We use starbond, a fast-drying super glue, to keep our wood islands from floating in the resin river. We use silicone to seal the outer edges and seams. It takes silicone about a day to cure, so molding up a large piece can take 2 or more days. Despite all that prep, leaks are still common so we keep an eye on fresh molds.
When the table is ready, we then mix up our resin. The thick-pour epoxy we use is mixed in a ratio of 2 parts resin to 1 part hardener. We are able to pour around 2½" thick, so each mold can be done in a single pour. The epoxy is crystal clear, so we mix in metallic pigment flakes specifically engineered to suspend in the resin, giving it a sense of depth and unmistakably beautiful element. For solid colors, we use a liquid pigment instead.
We pour as much as the crest of the river will allow and let it cure. Typically, the resin infiltrates and absorbs into the wood, and we have to watch it, not only for leaks but to top it up as needed. Once we're confident, we let it be. With the amounts of epoxy we use, it takes about 3 days to cure.
While the resin absorbs into the wood while curing, that's not the only thing it does. There is a lot of science that happens completely unseen during this time. Bubbles are a common sight. This can come from places where there may be a hole in the wood, and the resin hardens as it fills that space, trapping bubbles in it. Static electricity is also a key contributor to bubbles, which comes from the HDPE plastics. We are innovating to reduce or eliminate the static issue entirely.
The curing is an exothermic chemical reaction and as such, the resin can get very hot during the process. This temperature usually is for the better- it creates updrafts and downdraft cycles within the epoxy itself, as it rises and cools, then sinks and heats again. This internal current takes the pigment with it, creating the breathtaking designs and swirls all on its own.
Once the resin is finally cured, we then remove the mold from the table. larger pieces can take 2 or 3 people to carry out of the pour room!
We remove excess bits of epoxy and silicone on the edges, then send the hardened piece through the wide-belt sander once more. The wood and resin thicknesses vary greatly, so the whole piece is flattened some until the surface is uniform.
Next, if there are any bubbles, holes or voids the resin didn't manage to fill, we use UVPoxy from ecopoxy, which cures much quicker (24h). This can take several hours just to fill each spot, depending on the depth and number of cavities. The spots are then sanded down with orbital sanders. The Wide-Belt only outputs a grit around 80, so the piece has to be sanded multiple times, each time with a higher grit level. Often, pieces are sanded 4 or 5 times until sanded with 320-grit sandpaper, at which point the surface is smooth enough to properly show the details in the wood.
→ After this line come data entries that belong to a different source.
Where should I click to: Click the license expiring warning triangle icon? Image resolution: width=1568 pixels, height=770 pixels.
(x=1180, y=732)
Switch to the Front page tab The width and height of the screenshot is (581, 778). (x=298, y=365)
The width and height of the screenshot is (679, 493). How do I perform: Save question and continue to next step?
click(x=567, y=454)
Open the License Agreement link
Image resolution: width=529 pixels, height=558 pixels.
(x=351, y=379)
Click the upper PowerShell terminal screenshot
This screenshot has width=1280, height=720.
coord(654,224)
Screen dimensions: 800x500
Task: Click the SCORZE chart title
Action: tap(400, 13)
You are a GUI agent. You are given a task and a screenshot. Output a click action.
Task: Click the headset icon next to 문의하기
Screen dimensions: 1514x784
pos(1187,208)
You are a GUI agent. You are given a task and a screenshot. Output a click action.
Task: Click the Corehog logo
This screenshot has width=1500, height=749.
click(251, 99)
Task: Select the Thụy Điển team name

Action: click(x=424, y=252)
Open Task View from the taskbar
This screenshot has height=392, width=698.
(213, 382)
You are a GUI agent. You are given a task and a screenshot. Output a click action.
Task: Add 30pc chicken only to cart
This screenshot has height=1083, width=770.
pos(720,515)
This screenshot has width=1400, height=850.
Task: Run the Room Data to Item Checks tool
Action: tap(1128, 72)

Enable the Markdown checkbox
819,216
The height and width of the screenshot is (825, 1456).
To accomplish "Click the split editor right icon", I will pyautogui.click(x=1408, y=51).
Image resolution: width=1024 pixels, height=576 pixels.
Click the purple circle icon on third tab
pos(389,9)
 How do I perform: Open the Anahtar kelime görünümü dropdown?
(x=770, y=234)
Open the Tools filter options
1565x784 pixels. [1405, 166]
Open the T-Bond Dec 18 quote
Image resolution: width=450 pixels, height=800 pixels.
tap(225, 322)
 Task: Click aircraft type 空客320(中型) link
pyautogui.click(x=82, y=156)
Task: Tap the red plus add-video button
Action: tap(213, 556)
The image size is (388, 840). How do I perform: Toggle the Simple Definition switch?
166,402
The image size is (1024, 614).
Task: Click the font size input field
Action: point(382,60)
Alongside this production queue, we outsource our legs from local welders. The designs are fabricated and painted as needed, then dropped off at our shop. We align the bolts so that they anchor in the wood and are not seen in the resin, then install the legs securely using as many bolts as will securely hold the table in place. Large or heavy pieces have additional reinforcement to keep the table from bowing, including rails or even a center leg.
The piece is still murky from the sanding, but once we oil it, it springs to life. We use osmo finishes which affect the final tone of the surface. We start with a water-resistant penetrating layer, then the finishing coat which can apply a matte, satin, or gloss look to the piece. Finally, we top the piece with a ceramic coating that provides superior durability while also making the details pop.
Each coat takes about 8 hours to dry, so the post-sanding process takes at least 2 days to perform.
With the final coat applied and cured, the piece is ready to go! Spec furniture stays in the showroom and is listed online, while custom projects are either delivered locally or shipped. We thank you for you business and include a care kit with every purchase.